→ WHAT THIS TASK INVOLVES
Answer these from the article on UC and CSU executive pay below:
(a) How much more is San Diego State President Elliot Hirshman making than his predecessor?
(b) Which state senator is re-introducing the bill to ban pay hikes at public universities during bad budget years?
(c) Which CSU campus did not make the U.S. Dept. of Education's list of colleges with the fastest-rising tuition?

Bill: Freeze UC, CSU admin pay in lean years

SACRAMENTO

Then-Governor Arnold Schwarzenegger vetoed a limit on executive pay because he thought UC and CSU needed flexibility to compete nationally and internationally in attracting talent. The same proposal may go before Gov. Jerry Brown, who tried to stop a San Diego State University pay raise.

Like on CSU and UC campuses across the state, students attending freshman orientation at Sacramento State are worried about whether they can afford to graduate, given the two tuition hikes just in the past year alone.

The increases come on the heels of six-figure salary bumps. The new San Diego State President, Elliot Hirshman, is making $100,000 more than his predecessor. And the CEO of the University of California San Francisco Medical Center, Mark Laret, got a $200,000 raise, plus a million-dollar retention bonus over four years.

"This is my first year at college and I already had to take out two loans," said CSU freshman Marcella Lucas. "That concerns me because in the future, if they're getting raises and more raises, that means I might have to take out more and more loans and that's going to put me in further debt."

State Sen. Leland Yee (D-San Francisco) is trying to put the brakes on executive raises, re-introducing a bill that would ban pay hikes at public universities during bad budget years. He's hoping to send a clear message.

"You ought to focus on why you are here. Why you're in the position you are. And that is to help our students become the very best, not for you to get rich," said Yee.

Both UC and CSU say they haven't analyzed Yee's proposal yet, but just last week a Cal State spokeswoman said tuition hikes are due to state budget cuts, not executive salaries. They also need to be able to recruit and retain the best people.

"The presidents, as a whole for the entire system, their salaries are actually lagging about 52 percent for comparable institutions," said Kim Nava, a Cal State Sacramento spokeswoman.

Still, parents of CSU students say it's time to end the salary increases, especially when they aren't getting any.

"For them to get a pay raise and we're here spending extra money to pay for our kids, struggling to pay for our kids for school, it's not fair. That's not fair," said Kyuna Gonzalez, parent of a CSU student.

The U.S. Dept. of Education produced a new list this month showing colleges with the fastest-rising tuition, and all but one CSU campus, Sonoma State, made the list.

→ DATA BLOCK
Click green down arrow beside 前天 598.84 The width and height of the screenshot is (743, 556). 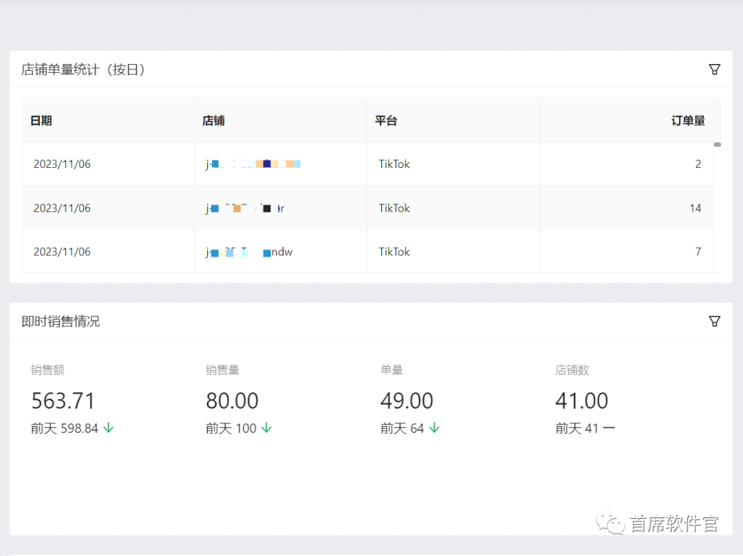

→ EXPECTED ANSWER
(a) $100,000 more
(b) Leland Yee (D-San Francisco)
(c) Sonoma State